**Passage provided:**

The professors in the BMS department or CBE department truly do not care if you succeed or not. They don't care about teaching or if you're learning. All they care about is their own research and themselves. Send them an email for help on an assignment or ask them a clarifying question, no response.

Want to volunteer or sell your soul to slave away in their research lab, response within minutes. All the professors really talk about are themselves, their research, and where THEY want to go. Not where YOU the student want to go.

The lessons are poorly planned and disorganized. There are rampant cheating going on and self studying because truly no one knows anything or what the professor is getting at. 9/10 times the professor knows the class is cheating and simply does not care.

The BMS department is utter trash. The professors don't do any of the grading, so they literally hire student TAs to grade the exams and lab reports.... more often, your TA may be your age or younger than you.....

that's right, they hire inexperienced and petty teenagers to be in charge of your grades and your future. I am not lying. I have class where the TA is a sophomore in undergrad and there were students in my class who were MASTERS! wtf is wrong the professors.

Also the TAs can even assist in academic dishonesty if you are besties with them. they will help you out in grading when you don't deserve your grades.... Also its a clique system where friends nominate close friends to become an abusive and stupid TA with them.

**Dataset extract:**

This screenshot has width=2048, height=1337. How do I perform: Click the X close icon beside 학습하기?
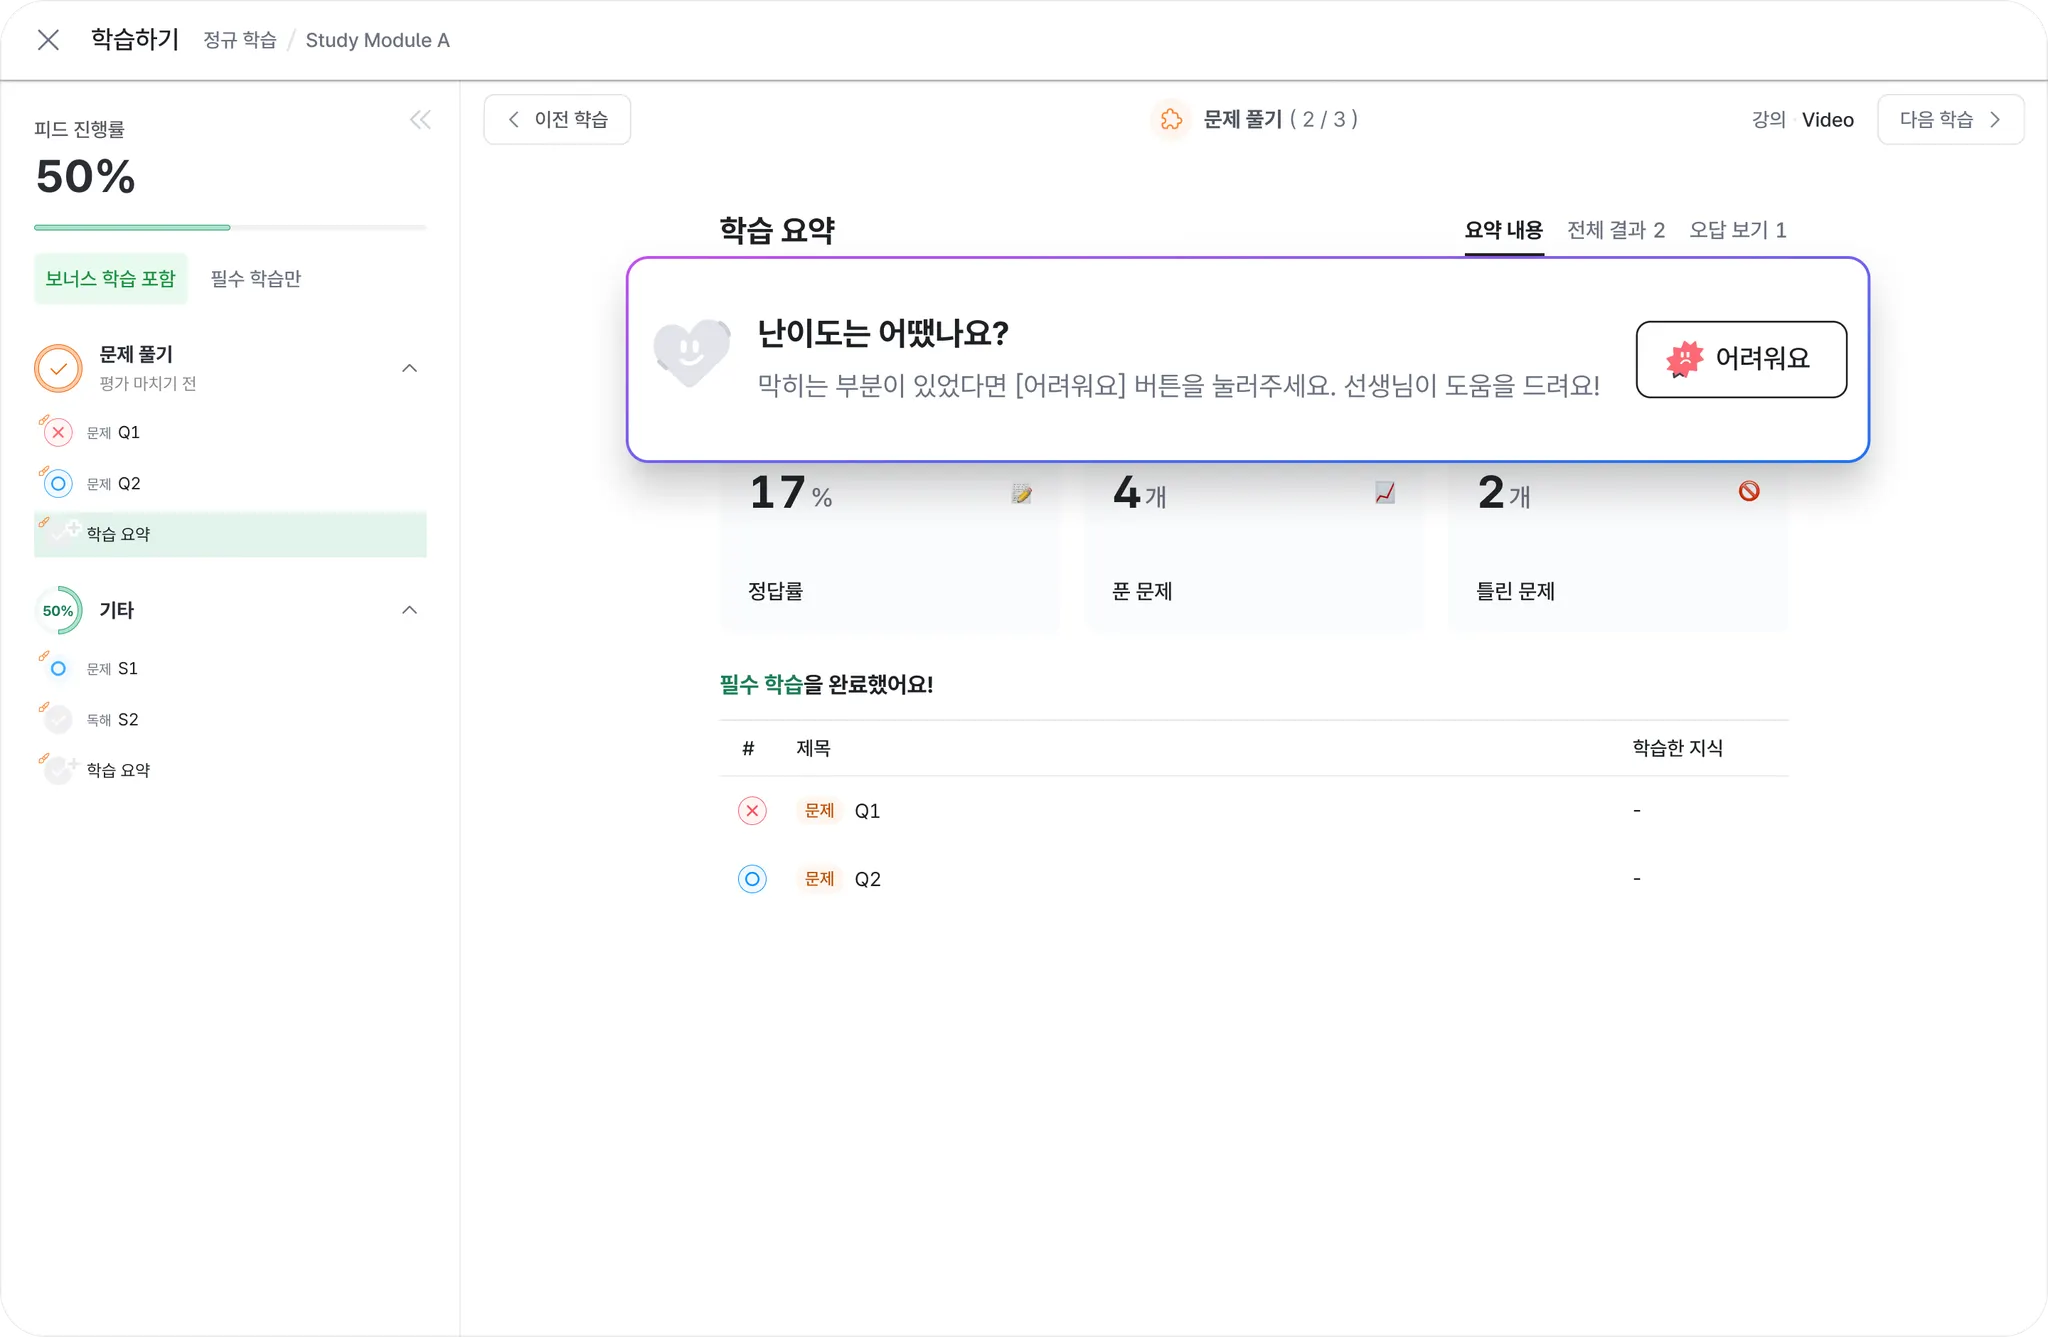click(48, 40)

**Instructions:**
1) In the department review, copy word for word the section that starts at the words "Want to volunteer" and stops after "student want to go.".
2) According to the department review, what year of undergrad is the TA in one of the writer's classes?

**Answers by task:**
1)
Want to volunteer or sell your soul to slave away in their research lab, response within minutes. All the professors really talk about are themselves, their research, and where THEY want to go. Not where YOU the student want to go.

2) The TA is a sophomore in undergrad.